Strong Customer Authentication (UK)
SCA (Strong Customer Authentication) applies only to the banks that expose the Account Information Services PSD2 APIs.
After a user has authenticated using SCA with their bank, your client can fetch all the data from the Atto Data API which they have consented to share. This data may include one or more of the following data clusters.
- Parties
- Balances
- Transactions
Following is the list of the banks for the PSD2 integration that have a short lived SCA and allow only access to a limited set of data after the expiration.
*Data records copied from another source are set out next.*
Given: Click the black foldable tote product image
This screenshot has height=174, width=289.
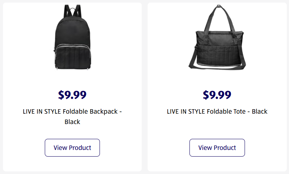Looking at the screenshot, I should (217, 39).
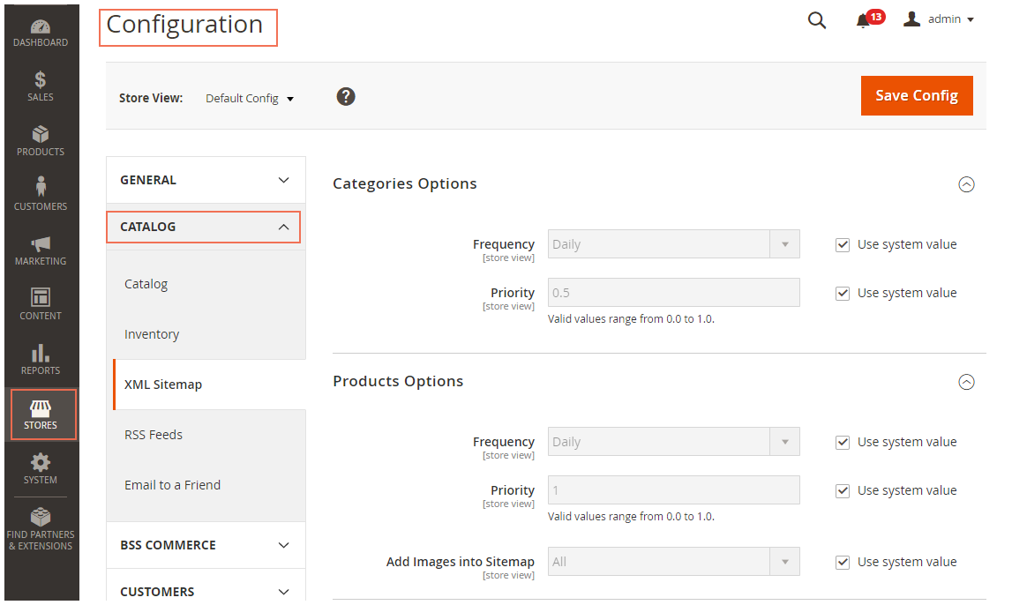Uncheck Use system value for Categories Frequency
Image resolution: width=1012 pixels, height=605 pixels.
coord(843,245)
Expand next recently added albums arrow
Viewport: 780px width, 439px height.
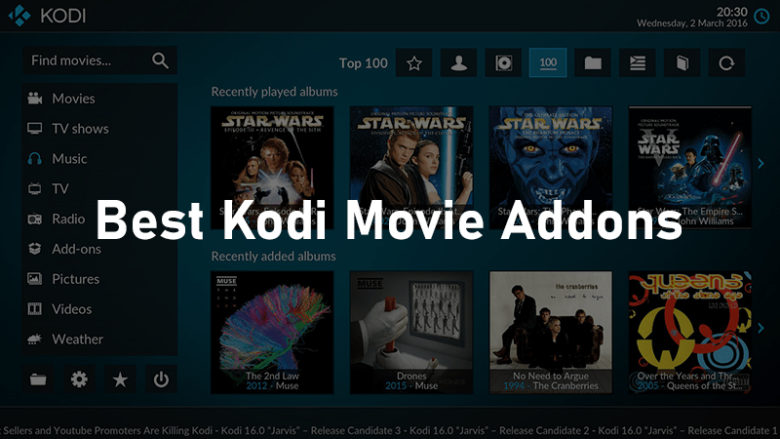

| Bank | SCA Expiry Time |
|---|---|
| AIB Group (UK) | 5 mins |
| Bank of Scotland | 45 mins |
| Capital One (UK) | 5 mins |
| Chase (UK)* | 60 mins |
| Co-operative Bank (UK) | 30 mins |
| Danske Bank (UK) | 15 mins |
| First Direct | 60 mins |
| Halifax | 45 mins |
| HSBC (UK) | 60 mins |
| Lloyds Bank | 45 mins |
| Marks & Spencer | 60 mins |
| MBNA | 45 mins |
| Monzo | 5 mins |
| Nationwide Building Society | 60 mins |
| NatWest group | 60 mins |
| Revolut | 5 mins |
| Royal Bank of Scotland | 60 mins |
| Smile (UK) | 30 mins |
| Tesco Bank | 5 mins |
| TSB | 10 mins |
| Tide Business | 10 mins |
| Ulster Bank | 60 mins |
| Virgin Money | 60 mins |
For all other OpenBanking PSD2 bank's that are not listed above, their SCA expires after 90 days.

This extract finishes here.